Source-backed implementations are provided below for direct study and interview prep.
// Accepted solution for LeetCode #2730: Find the Longest Semi-Repetitive Substring
class Solution {
public int longestSemiRepetitiveSubstring(String s) {
int ans = 1, n = s.length();
for (int i = 1, j = 0, cnt = 0; i < n; ++i) {
cnt += s.charAt(i) == s.charAt(i - 1) ? 1 : 0;
for (; cnt > 1; ++j) {
cnt -= s.charAt(j) == s.charAt(j + 1) ? 1 : 0;
}
ans = Math.max(ans, i - j + 1);
}
return ans;
}
}
// Accepted solution for LeetCode #2730: Find the Longest Semi-Repetitive Substring
func longestSemiRepetitiveSubstring(s string) (ans int) {
ans = 1
for i, j, cnt := 1, 0, 0; i < len(s); i++ {
if s[i] == s[i-1] {
cnt++
}
for ; cnt > 1; j++ {
if s[j] == s[j+1] {
cnt--
}
}
ans = max(ans, i-j+1)
}
return
}
# Accepted solution for LeetCode #2730: Find the Longest Semi-Repetitive Substring
class Solution:
def longestSemiRepetitiveSubstring(self, s: str) -> int:
ans, n = 1, len(s)
cnt = j = 0
for i in range(1, n):
cnt += s[i] == s[i - 1]
while cnt > 1:
cnt -= s[j] == s[j + 1]
j += 1
ans = max(ans, i - j + 1)
return ans
// Accepted solution for LeetCode #2730: Find the Longest Semi-Repetitive Substring
// Rust example auto-generated from java reference.
// Replace the signature and local types with the exact LeetCode harness for this problem.
impl Solution {
pub fn rust_example() {
// Port the logic from the reference block below.
}
}
// Reference (java):
// // Accepted solution for LeetCode #2730: Find the Longest Semi-Repetitive Substring
// class Solution {
// public int longestSemiRepetitiveSubstring(String s) {
// int ans = 1, n = s.length();
// for (int i = 1, j = 0, cnt = 0; i < n; ++i) {
// cnt += s.charAt(i) == s.charAt(i - 1) ? 1 : 0;
// for (; cnt > 1; ++j) {
// cnt -= s.charAt(j) == s.charAt(j + 1) ? 1 : 0;
// }
// ans = Math.max(ans, i - j + 1);
// }
// return ans;
// }
// }
// Accepted solution for LeetCode #2730: Find the Longest Semi-Repetitive Substring
function longestSemiRepetitiveSubstring(s: string): number {
const n = s.length;
let ans = 1;
for (let i = 1, j = 0, cnt = 0; i < n; ++i) {
cnt += s[i] === s[i - 1] ? 1 : 0;
for (; cnt > 1; ++j) {
cnt -= s[j] === s[j + 1] ? 1 : 0;
}
ans = Math.max(ans, i - j + 1);
}
return ans;
}
Use this to step through a reusable interview workflow for this problem.
For each starting index, scan the next k elements to compute the window aggregate.

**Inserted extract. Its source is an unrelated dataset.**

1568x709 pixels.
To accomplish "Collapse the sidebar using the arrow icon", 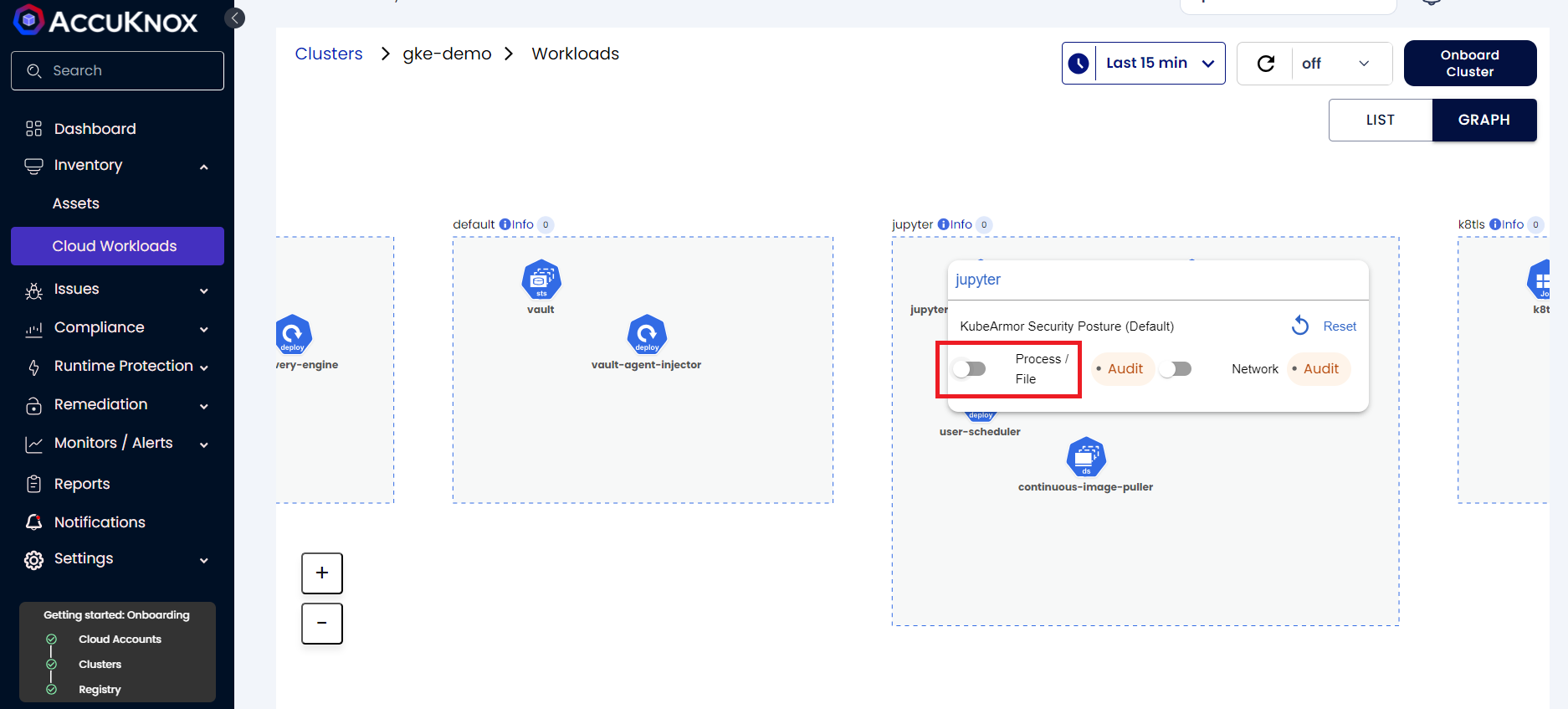I will (x=235, y=18).
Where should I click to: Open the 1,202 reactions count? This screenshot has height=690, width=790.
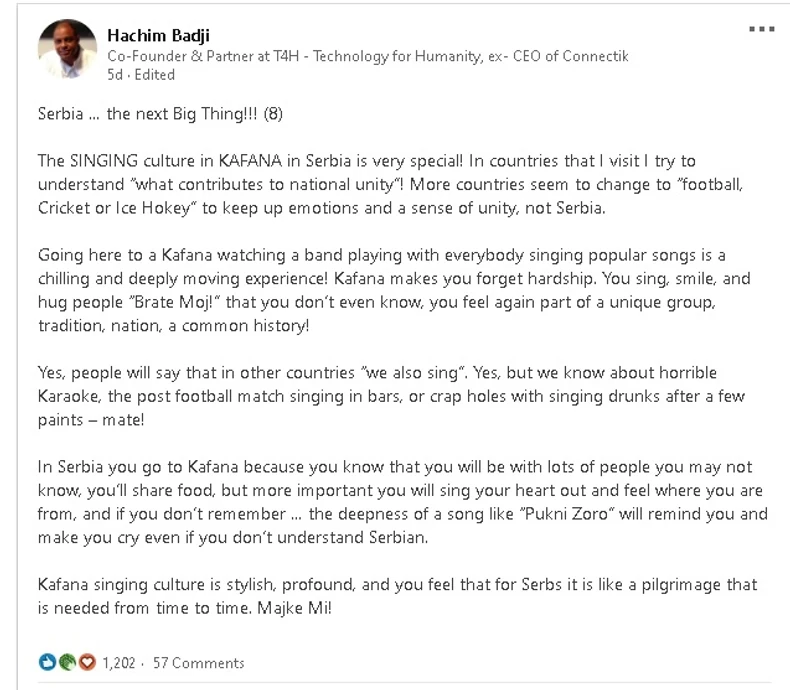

There are n−k+1 starting positions, each requiring O(k) work, giving O(n × k) total. No extra space since we recompute from scratch each time.
The window expands and contracts as we scan left to right. Each element enters the window at most once and leaves at most once, giving 2n total operations = O(n). Space depends on what we track inside the window (a hash map of at most k distinct elements, or O(1) for a fixed-size window).
Review these before coding to avoid predictable interview regressions.
Wrong move: Using `if` instead of `while` leaves the window invalid for multiple iterations.
Usually fails on: Over-limit windows stay invalid and produce wrong lengths/counts.
Fix: Shrink in a `while` loop until the invariant is valid again.